Work instructions
Among the records below, find each line that includes the string "handle" and copy it.
**** Records for this exercise ****
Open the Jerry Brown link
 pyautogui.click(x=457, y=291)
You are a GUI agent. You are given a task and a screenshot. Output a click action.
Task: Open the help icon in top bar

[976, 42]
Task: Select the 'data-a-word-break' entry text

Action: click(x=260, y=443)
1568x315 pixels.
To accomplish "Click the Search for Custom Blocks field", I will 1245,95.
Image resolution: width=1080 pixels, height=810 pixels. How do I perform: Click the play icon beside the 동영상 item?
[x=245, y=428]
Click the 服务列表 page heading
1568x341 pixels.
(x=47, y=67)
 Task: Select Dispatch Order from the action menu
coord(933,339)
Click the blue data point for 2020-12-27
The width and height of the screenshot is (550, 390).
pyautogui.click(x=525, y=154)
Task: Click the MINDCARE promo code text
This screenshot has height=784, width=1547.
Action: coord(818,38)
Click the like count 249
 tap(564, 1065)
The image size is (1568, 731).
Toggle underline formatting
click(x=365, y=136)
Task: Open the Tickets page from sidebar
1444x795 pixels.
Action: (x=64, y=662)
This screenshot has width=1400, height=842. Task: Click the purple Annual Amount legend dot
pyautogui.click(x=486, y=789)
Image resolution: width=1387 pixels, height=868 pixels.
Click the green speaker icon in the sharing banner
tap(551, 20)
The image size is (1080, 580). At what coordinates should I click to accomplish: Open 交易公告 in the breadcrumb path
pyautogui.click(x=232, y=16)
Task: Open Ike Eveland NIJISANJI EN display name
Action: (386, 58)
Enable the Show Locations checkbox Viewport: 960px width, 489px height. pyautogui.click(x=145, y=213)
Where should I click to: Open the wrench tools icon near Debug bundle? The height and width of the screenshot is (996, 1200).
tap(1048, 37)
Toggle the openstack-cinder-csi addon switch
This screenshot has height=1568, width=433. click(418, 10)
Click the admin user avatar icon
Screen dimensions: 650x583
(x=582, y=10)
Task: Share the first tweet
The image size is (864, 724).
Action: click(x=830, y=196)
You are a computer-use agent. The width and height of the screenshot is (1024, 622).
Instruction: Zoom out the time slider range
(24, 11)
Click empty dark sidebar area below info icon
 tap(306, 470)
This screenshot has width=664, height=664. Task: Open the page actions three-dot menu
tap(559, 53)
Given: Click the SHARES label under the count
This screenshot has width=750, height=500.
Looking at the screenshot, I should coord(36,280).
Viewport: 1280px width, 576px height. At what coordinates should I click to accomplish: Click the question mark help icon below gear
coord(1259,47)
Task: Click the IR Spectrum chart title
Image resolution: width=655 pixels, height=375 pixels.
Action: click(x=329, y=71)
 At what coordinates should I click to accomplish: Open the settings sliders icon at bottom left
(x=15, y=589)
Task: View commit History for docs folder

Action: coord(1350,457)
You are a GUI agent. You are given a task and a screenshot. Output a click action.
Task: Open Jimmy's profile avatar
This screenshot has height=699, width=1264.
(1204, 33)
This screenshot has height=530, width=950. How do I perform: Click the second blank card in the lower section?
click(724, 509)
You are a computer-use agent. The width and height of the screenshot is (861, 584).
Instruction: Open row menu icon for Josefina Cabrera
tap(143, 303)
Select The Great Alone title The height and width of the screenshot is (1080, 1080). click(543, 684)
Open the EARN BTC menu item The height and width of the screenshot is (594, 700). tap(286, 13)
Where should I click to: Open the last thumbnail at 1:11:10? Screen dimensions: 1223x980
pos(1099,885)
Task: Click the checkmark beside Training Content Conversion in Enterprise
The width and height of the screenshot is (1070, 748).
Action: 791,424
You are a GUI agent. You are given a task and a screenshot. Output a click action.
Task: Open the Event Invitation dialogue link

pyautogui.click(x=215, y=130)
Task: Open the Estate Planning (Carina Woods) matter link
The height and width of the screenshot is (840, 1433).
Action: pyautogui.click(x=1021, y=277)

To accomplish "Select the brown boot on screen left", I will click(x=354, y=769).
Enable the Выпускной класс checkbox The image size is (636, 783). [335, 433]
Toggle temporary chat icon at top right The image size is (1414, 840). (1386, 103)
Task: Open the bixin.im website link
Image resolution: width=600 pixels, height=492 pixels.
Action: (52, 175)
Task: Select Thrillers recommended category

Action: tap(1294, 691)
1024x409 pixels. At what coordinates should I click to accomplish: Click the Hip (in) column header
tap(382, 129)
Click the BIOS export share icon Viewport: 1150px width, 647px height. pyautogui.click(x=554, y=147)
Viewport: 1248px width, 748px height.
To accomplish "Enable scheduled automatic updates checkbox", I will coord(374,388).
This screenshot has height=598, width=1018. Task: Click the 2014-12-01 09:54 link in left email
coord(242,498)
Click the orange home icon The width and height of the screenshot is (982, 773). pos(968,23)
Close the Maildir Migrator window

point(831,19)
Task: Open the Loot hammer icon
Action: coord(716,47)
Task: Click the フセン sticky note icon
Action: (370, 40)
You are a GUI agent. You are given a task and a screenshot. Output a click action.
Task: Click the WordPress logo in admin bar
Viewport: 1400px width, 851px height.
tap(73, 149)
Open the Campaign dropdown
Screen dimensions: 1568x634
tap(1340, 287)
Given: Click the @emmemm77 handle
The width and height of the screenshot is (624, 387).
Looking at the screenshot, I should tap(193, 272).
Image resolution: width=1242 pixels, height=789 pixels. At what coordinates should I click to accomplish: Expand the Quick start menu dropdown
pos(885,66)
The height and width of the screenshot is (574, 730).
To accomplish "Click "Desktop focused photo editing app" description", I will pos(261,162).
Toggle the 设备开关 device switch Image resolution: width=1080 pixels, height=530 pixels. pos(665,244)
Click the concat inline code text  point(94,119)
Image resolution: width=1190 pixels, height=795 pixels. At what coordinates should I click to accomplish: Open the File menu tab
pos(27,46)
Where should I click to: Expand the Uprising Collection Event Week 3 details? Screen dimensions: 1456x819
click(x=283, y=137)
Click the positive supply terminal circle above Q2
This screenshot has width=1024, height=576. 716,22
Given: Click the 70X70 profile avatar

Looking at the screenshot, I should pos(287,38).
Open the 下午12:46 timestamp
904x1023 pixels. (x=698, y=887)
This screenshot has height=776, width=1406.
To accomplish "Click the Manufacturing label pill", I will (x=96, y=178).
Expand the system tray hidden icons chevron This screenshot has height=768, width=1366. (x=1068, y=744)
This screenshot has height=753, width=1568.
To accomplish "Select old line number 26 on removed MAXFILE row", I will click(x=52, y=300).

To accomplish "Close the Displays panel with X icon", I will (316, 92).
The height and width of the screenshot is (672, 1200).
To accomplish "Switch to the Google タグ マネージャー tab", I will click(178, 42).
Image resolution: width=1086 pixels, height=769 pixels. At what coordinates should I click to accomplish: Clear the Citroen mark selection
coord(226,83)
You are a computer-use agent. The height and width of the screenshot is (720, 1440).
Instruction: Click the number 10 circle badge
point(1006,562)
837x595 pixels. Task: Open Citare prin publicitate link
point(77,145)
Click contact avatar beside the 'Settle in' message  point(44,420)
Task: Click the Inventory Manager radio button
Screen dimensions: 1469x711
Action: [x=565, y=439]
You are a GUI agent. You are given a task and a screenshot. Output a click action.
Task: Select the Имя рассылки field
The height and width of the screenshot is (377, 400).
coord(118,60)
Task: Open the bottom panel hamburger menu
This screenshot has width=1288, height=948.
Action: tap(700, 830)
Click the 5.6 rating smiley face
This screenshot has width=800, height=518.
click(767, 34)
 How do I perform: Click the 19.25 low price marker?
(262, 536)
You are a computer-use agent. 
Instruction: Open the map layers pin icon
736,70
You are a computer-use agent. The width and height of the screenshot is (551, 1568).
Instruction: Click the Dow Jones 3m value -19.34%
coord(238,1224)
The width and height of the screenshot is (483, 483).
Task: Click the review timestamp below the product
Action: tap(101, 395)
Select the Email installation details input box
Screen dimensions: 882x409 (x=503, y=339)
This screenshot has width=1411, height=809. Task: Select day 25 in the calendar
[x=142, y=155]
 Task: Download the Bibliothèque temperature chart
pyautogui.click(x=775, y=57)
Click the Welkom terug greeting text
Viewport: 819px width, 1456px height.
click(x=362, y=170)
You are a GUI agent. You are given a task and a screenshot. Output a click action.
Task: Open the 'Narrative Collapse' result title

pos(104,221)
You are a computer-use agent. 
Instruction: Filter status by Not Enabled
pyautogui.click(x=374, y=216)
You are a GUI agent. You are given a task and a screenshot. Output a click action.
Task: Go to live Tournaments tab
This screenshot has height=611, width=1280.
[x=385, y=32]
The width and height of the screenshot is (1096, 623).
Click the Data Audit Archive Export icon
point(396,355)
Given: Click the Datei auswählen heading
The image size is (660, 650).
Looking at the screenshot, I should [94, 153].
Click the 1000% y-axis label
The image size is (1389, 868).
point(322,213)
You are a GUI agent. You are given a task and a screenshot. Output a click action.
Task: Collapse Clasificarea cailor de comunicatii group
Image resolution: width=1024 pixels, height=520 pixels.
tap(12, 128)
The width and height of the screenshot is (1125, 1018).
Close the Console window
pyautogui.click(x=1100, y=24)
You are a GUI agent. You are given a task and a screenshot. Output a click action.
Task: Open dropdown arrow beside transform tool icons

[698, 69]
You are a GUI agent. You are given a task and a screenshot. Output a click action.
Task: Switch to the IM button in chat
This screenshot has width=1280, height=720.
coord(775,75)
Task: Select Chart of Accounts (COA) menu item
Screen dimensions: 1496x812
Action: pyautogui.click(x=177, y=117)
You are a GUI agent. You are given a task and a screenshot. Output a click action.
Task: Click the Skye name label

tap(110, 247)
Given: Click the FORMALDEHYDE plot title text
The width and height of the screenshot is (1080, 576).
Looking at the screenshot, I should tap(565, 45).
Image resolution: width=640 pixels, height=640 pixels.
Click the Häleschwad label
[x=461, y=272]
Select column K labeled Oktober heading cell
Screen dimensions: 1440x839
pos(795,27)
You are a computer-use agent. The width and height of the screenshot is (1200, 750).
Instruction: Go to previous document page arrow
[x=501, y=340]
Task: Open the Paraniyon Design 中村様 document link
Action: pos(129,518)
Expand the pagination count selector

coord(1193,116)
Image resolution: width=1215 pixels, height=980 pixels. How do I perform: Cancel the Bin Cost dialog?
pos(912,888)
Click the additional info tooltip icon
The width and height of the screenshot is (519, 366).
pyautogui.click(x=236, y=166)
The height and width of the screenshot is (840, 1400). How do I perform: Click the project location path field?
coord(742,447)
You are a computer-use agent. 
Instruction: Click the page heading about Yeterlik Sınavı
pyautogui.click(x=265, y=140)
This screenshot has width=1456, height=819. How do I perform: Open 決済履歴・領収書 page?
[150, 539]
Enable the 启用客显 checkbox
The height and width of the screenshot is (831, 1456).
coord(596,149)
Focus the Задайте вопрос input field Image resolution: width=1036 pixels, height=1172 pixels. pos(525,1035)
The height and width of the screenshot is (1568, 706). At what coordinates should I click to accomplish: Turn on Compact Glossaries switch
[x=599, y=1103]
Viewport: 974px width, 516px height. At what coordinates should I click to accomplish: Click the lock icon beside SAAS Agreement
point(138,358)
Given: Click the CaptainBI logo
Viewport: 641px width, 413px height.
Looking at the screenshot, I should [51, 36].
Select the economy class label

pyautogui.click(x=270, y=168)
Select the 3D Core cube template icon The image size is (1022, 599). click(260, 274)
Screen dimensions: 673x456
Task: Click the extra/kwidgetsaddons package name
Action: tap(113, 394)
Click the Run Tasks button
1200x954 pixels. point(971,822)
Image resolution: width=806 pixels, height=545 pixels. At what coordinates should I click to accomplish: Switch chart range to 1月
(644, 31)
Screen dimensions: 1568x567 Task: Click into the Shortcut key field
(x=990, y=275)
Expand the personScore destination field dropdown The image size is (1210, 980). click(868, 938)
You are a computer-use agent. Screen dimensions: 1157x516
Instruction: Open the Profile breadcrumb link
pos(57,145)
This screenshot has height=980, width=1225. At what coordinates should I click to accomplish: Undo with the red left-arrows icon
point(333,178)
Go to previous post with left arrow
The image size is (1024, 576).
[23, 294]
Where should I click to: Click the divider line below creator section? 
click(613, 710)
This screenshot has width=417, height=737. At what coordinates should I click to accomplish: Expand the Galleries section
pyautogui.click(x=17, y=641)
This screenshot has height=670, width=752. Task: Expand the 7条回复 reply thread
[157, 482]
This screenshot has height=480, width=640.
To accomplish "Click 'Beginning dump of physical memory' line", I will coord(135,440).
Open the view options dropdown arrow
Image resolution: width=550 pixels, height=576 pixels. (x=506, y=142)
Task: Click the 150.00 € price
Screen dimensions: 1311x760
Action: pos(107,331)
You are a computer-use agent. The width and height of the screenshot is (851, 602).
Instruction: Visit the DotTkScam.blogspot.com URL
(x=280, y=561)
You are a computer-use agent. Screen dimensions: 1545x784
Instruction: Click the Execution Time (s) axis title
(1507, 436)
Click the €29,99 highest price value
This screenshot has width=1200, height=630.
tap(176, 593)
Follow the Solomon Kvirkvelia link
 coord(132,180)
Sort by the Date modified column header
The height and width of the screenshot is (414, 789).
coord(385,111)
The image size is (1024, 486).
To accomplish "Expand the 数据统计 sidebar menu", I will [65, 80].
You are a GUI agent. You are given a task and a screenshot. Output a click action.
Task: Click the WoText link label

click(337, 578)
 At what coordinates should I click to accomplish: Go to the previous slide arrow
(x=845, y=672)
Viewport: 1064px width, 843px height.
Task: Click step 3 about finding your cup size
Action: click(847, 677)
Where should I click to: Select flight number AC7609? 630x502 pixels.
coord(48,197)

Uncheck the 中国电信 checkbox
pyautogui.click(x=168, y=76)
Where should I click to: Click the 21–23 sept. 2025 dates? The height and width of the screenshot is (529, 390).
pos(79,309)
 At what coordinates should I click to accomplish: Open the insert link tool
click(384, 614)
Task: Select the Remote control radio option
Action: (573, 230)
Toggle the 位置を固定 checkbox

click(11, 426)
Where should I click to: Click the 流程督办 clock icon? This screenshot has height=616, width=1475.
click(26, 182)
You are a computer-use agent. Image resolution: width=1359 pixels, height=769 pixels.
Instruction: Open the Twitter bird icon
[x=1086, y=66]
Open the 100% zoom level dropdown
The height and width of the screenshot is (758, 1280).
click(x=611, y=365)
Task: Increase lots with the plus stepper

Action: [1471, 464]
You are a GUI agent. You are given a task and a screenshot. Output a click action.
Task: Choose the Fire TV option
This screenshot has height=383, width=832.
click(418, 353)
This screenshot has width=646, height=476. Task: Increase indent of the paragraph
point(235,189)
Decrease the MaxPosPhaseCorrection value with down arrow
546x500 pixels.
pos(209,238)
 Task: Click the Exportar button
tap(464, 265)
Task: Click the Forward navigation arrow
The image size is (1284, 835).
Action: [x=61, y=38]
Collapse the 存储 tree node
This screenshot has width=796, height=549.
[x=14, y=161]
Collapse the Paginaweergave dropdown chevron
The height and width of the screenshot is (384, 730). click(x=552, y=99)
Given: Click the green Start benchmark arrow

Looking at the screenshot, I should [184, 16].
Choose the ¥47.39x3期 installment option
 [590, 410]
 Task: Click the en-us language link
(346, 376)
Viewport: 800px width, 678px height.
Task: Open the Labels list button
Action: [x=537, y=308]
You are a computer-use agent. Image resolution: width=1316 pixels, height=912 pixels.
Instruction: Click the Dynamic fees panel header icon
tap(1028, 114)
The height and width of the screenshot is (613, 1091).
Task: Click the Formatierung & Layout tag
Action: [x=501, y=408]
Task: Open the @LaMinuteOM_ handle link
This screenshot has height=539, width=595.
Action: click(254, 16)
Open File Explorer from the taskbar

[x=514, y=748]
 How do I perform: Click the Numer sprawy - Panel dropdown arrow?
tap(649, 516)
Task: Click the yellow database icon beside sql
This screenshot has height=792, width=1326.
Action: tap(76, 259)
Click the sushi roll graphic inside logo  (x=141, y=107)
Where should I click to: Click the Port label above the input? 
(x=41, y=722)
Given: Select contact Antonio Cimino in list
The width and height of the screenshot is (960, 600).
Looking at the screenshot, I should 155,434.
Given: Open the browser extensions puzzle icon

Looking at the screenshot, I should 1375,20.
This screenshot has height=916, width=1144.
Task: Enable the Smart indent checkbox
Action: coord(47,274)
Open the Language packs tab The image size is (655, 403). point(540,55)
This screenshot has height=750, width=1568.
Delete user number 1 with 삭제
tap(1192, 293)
****
Task answer
Given: Click the @emmemm77 handle
Task: Open the @LaMinuteOM_ handle link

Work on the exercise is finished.